-- begin --

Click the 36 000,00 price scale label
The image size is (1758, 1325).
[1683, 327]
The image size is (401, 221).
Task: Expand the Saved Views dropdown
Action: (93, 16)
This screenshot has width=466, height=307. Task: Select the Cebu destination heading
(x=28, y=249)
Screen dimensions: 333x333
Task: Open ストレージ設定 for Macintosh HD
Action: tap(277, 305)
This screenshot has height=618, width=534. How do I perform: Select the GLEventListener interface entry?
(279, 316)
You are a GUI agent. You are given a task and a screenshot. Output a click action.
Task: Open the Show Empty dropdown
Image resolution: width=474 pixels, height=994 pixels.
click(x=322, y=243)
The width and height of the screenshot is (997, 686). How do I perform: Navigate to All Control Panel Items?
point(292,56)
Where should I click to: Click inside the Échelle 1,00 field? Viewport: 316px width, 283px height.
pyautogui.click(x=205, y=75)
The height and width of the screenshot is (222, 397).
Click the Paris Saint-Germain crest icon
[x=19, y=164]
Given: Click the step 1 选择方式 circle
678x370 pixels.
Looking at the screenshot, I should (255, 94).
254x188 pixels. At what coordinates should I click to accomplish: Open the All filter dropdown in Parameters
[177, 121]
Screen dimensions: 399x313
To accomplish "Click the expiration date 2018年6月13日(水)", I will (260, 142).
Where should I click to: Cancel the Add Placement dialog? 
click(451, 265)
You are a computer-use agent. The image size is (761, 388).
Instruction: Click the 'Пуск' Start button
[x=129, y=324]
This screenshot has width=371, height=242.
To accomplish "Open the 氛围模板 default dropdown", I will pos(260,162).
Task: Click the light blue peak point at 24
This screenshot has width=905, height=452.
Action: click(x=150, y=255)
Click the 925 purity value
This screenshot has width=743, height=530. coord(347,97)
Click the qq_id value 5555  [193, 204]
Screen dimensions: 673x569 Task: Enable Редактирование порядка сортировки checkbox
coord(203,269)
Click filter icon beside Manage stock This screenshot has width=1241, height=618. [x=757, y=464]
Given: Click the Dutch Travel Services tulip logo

-- end --

## WRITTEN INSTRUCTION
Pick out each line above that contains the word "size" and copy those lines.

## OUTPUT
The image size is (1758, 1325).
The image size is (401, 221).
You are a computer-use agent. The image size is (761, 388).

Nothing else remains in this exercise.